# Solution

In [1]:
%matplotlib inline

## Preparation

In [2]:
import pandas as pd

io_params = {
    'parse_dates': ['epoch']
}

train = pd.read_csv('data/train.csv', **io_params)

Remove the duplicates.

In [3]:
import datetime as dt
import tqdm

dtypes = train.dtypes.to_dict()

cols_to_shift = train.columns.difference(['x_sim', 'y_sim', 'z_sim', 'Vx_sim', 'Vy_sim', 'Vz_sim'])

train_sats = []

for sat_id in tqdm.tqdm(train['sat_id'].unique(), position=0):
    
    g = train.query('sat_id == @sat_id').copy()
    dups = g[g['epoch'].diff() < dt.timedelta(seconds=60)].index
    
    for i in reversed(dups):
        g.loc[i:, cols_to_shift] = g.loc[i:, cols_to_shift].shift(-1)
        
    g = g.drop(g[g['x'].isnull()].index)
    g['percent'] = pd.np.arange(1, len(g) + 1) / len(g)
        
    train_sats.append(g)
    
train = pd.concat(train_sats).astype(dtypes)

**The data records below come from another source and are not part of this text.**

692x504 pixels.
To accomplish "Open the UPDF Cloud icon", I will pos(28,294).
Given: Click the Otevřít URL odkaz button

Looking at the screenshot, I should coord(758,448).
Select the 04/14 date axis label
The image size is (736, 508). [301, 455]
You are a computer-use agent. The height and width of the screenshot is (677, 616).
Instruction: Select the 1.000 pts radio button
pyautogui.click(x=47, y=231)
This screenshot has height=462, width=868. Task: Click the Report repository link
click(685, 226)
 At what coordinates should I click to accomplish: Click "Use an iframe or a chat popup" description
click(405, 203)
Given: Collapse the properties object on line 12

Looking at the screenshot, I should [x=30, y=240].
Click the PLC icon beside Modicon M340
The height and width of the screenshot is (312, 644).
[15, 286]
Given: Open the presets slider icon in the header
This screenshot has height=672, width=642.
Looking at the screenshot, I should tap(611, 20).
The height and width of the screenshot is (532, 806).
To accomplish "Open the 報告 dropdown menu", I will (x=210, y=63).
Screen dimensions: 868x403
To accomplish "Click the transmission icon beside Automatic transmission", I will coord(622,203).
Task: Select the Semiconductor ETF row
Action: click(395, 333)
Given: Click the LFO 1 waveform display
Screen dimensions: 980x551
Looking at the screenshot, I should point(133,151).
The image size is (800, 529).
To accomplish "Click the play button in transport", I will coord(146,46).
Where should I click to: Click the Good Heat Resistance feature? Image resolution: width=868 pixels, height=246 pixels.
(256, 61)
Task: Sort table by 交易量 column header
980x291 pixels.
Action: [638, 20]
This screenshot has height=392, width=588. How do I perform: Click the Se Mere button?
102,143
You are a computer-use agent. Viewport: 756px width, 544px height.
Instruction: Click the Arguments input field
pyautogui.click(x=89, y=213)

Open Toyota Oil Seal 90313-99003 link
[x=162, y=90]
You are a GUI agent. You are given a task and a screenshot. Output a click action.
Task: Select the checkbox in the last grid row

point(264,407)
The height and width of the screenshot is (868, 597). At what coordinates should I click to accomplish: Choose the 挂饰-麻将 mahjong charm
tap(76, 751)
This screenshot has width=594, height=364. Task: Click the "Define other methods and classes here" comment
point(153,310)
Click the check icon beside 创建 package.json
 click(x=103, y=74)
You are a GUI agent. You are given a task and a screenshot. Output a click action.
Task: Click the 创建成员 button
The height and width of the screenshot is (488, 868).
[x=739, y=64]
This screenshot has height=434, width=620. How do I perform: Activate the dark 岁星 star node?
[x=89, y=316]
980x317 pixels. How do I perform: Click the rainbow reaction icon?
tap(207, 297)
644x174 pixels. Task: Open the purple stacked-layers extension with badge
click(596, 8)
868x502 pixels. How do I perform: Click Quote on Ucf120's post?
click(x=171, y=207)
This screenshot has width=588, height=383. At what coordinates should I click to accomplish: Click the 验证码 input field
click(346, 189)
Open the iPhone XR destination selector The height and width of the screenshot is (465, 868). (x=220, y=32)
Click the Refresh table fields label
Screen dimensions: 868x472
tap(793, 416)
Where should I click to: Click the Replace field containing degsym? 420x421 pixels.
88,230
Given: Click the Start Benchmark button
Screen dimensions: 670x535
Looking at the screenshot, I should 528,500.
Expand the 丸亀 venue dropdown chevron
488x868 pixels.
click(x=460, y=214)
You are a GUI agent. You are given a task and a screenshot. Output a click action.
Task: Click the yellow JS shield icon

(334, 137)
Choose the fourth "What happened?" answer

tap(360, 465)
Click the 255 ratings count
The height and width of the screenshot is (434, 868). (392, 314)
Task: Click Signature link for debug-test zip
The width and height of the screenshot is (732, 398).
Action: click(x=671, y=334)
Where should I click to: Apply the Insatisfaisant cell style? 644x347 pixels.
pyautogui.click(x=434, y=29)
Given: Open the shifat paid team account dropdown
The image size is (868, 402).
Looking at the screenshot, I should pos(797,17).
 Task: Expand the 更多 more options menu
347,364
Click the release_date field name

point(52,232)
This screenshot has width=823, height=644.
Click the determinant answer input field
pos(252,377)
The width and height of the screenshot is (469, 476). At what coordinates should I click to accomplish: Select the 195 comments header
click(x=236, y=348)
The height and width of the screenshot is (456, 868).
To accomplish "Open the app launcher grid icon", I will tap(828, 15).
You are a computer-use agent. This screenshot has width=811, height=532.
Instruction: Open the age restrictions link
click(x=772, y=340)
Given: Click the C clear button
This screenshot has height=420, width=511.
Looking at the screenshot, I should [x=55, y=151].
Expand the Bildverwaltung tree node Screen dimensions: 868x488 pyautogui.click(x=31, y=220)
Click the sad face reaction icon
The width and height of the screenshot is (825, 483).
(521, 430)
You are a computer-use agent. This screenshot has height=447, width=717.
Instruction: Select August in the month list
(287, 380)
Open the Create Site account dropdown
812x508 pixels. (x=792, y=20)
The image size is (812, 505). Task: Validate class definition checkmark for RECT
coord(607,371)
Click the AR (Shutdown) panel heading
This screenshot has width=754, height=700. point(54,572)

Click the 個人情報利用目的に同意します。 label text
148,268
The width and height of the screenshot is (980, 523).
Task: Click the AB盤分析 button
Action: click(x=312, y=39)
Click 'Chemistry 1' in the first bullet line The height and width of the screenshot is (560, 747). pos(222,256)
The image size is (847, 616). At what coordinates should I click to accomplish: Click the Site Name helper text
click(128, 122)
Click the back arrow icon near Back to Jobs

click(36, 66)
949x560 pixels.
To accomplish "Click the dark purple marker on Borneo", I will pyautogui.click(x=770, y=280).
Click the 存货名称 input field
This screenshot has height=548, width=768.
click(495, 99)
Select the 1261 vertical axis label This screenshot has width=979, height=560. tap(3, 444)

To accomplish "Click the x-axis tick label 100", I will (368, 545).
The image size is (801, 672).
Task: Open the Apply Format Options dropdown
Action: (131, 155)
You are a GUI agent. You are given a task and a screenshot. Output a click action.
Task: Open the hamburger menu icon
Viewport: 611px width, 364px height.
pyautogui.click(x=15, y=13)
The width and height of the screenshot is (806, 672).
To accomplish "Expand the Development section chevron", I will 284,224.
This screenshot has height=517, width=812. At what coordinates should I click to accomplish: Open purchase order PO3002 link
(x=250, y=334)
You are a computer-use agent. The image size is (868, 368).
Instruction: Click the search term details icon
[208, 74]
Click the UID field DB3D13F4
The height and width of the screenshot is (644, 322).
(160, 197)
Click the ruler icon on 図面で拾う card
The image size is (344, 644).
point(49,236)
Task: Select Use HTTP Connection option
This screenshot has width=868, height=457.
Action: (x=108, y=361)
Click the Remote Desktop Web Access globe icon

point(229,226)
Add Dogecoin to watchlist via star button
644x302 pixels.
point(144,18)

100%|██████████| 600/600 [00:05<00:00, 101.84it/s]


Merge train and test.

In [4]:
test = pd.read_csv('data/Track 1/test.csv', **io_params)
data = pd.concat((train, test), sort=False)
data['is_train'] = data['x'].notnull()
data = data.sort_values(['sat_id', 'epoch'])
data['is_track_1'] = data['sat_id'].isin(data.query('not is_train')['sat_id'].unique())

Implement SMAPE.

In [5]:
import numpy as np

def smape(y_true, y_pred): 
    return np.mean(np.abs((y_pred - y_true) / (np.abs(y_pred) + np.abs(y_true))))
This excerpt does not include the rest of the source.